HC Deb 25 June 1974 vol 875 cc1193-4
14. Mr. Farr

asked the Secretary of State for Education and Science what response he has received to his speech to the Association of Teachers in Technical Institutes on 25th May in relation to increased educational opportunities for those aged from 16 to 19 years.

Mr. Prentice

It is early days for specific responses to that general invita tion. But I have already had useful discussions with a number of interested bodies.

Mr. Farr

While I am grateful to the right hon. Gentleman for that reply, may I ask him to bear in mind that it is considered essential to provide unsurpassed educational opportunities for those aged 16 to 19 who are likely to benefit from such instruction? At the same time will he consider whether, in the national interest, there is a case for reducing the compulsory school leaving age from 16 and channelling the money saved into providing better services to those who wish to remain at school and learn until, perhaps, the age of 19?

Mr. Prentice

The Government certainly have no proposal to reduce the compulsory school leaving age. My hon.

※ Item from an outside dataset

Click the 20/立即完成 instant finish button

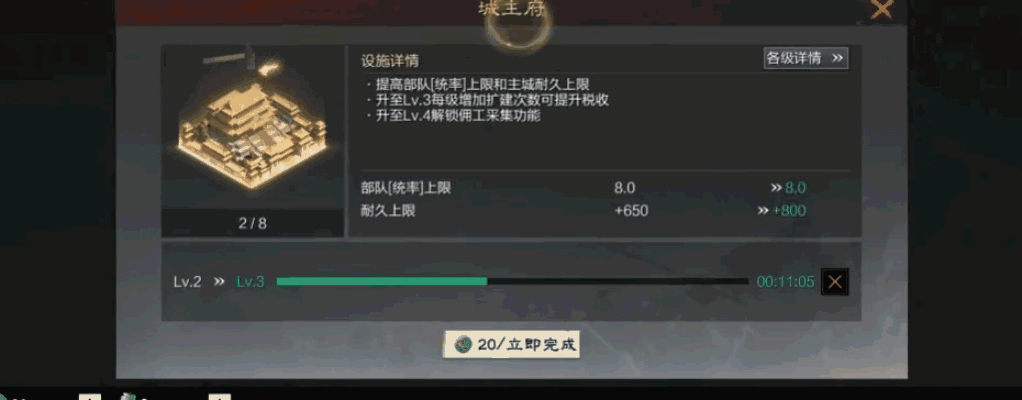coord(511,345)
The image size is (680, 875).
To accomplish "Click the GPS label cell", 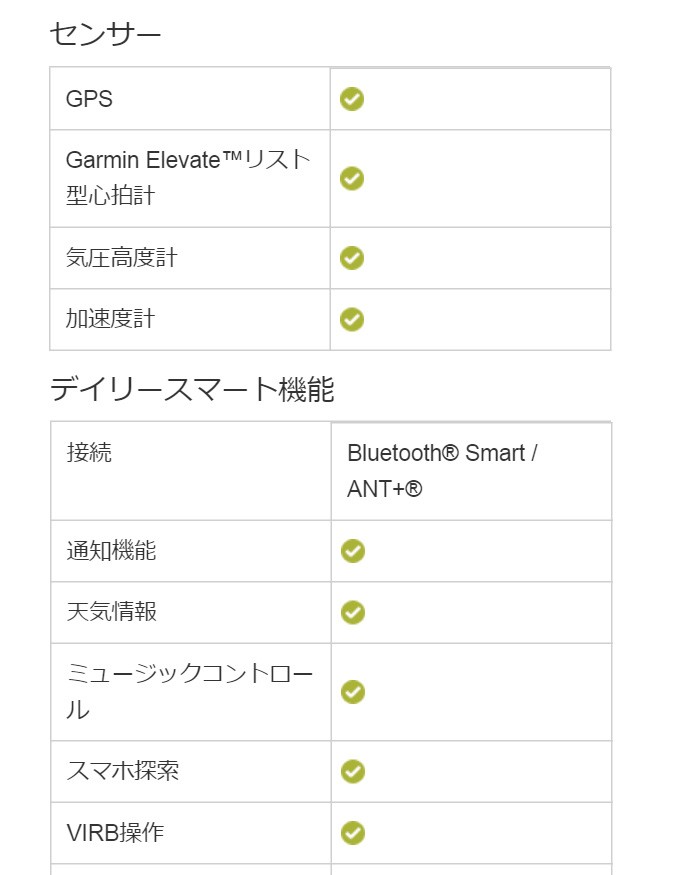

Friend the Under-Secretary dealt with that most capably a few moments ago. We recognise that there is a tremendous opportunity gap between what we do for those who stay on in full-time higher education and for those who do not. We further recognise that the majority of those who do not stay on do not get day release, block release or any equivalent. One of our priorities ought to be an expansion of opportunities in this area.

Mr. Ford

Is my right hon. Friend aware that in times of economic stringency it is invariably further education, and technical education in particular, which suffers decreased opportunities? Is he further aware that in our post-Imperial phase we shall have to rely a great deal upon good technical education? Does he realise that even within Labour Party committees there appears to be a bias towards universities and university students and away from further education?

Mr. Prentice

I hope that my hon. Friend will not accuse me of such bias. I want to see a considerable improvement of opportunities in part-time education for those in the 16 to 19 age group, both for the economic reasons mentioned and, more importantly, in terms of the general educational development of young people.